GIVEN EXERCISE A: Retype every line of the entries that come after the passage on press criticism, without changing anything.

DOCUMENT SEGMENT:
--------------------

Asked if he favored limits on what the media can say, he answered, “No. The press should speak more honestly.”
For Mr. Trump, attacks on what he calls the “fake news” industry have been one of the primary metiers of his presidency, a way to ventilate his deep sense of grievance over news coverage of his tenure while energizing a political base that itself is largely hostile to the mainstream media. At one point, he labeled some outlets “the enemy of the American people.”
Although the networks themselves do not hold federal licenses, their individual television stations do. His threat to target NBC drew immediate concerns that he was undermining the First Amendment.
“Broadcast licenses are a public trust,” said Tom Wheeler, who until January was chairman of the Federal Communications Commission, appointed by President Barack Obama. “They’re not a political toy, which is what he’s trying to do here.”

--------------------

DATA EXTRACT:
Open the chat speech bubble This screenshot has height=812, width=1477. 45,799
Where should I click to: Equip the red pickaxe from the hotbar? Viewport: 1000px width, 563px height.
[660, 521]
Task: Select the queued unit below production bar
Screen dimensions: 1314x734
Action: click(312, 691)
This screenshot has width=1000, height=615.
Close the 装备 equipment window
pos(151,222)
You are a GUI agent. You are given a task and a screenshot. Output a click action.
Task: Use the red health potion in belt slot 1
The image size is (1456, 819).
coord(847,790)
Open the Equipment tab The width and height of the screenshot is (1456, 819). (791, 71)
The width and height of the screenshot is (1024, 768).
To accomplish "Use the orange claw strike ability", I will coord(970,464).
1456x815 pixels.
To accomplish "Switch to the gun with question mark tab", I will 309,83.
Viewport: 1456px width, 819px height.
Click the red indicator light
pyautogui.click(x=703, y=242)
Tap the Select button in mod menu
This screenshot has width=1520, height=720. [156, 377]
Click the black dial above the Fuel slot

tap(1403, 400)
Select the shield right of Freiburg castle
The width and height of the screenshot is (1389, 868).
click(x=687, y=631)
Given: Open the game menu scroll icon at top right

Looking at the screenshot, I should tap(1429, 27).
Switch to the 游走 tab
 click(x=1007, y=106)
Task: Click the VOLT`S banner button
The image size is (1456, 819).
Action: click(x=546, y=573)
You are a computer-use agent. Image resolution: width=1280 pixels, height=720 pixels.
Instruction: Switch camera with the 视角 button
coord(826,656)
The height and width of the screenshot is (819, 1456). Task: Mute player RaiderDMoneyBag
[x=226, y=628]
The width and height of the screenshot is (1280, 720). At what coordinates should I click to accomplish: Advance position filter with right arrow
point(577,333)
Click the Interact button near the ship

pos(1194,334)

--------------------

GIVEN EXERCISE B: According to the passage on press criticism, who chaired the Federal Communications Commission until January?

FULL RESPONSE A:
Open the chat speech bubble This screenshot has height=812, width=1477. 45,799
Where should I click to: Equip the red pickaxe from the hotbar? Viewport: 1000px width, 563px height.
[660, 521]
Task: Select the queued unit below production bar
Screen dimensions: 1314x734
Action: click(312, 691)
This screenshot has width=1000, height=615.
Close the 装备 equipment window
pos(151,222)
You are a GUI agent. You are given a task and a screenshot. Output a click action.
Task: Use the red health potion in belt slot 1
The image size is (1456, 819).
coord(847,790)
Open the Equipment tab The width and height of the screenshot is (1456, 819). (791, 71)
The width and height of the screenshot is (1024, 768).
To accomplish "Use the orange claw strike ability", I will coord(970,464).
1456x815 pixels.
To accomplish "Switch to the gun with question mark tab", I will 309,83.
Viewport: 1456px width, 819px height.
Click the red indicator light
pyautogui.click(x=703, y=242)
Tap the Select button in mod menu
This screenshot has width=1520, height=720. [156, 377]
Click the black dial above the Fuel slot

tap(1403, 400)
Select the shield right of Freiburg castle
The width and height of the screenshot is (1389, 868).
click(x=687, y=631)
Given: Open the game menu scroll icon at top right

Looking at the screenshot, I should tap(1429, 27).
Switch to the 游走 tab
 click(x=1007, y=106)
Task: Click the VOLT`S banner button
The image size is (1456, 819).
Action: click(x=546, y=573)
You are a computer-use agent. Image resolution: width=1280 pixels, height=720 pixels.
Instruction: Switch camera with the 视角 button
coord(826,656)
The height and width of the screenshot is (819, 1456). Task: Mute player RaiderDMoneyBag
[x=226, y=628]
The width and height of the screenshot is (1280, 720). At what coordinates should I click to accomplish: Advance position filter with right arrow
point(577,333)
Click the Interact button near the ship

pos(1194,334)

FULL RESPONSE B: Tom Wheeler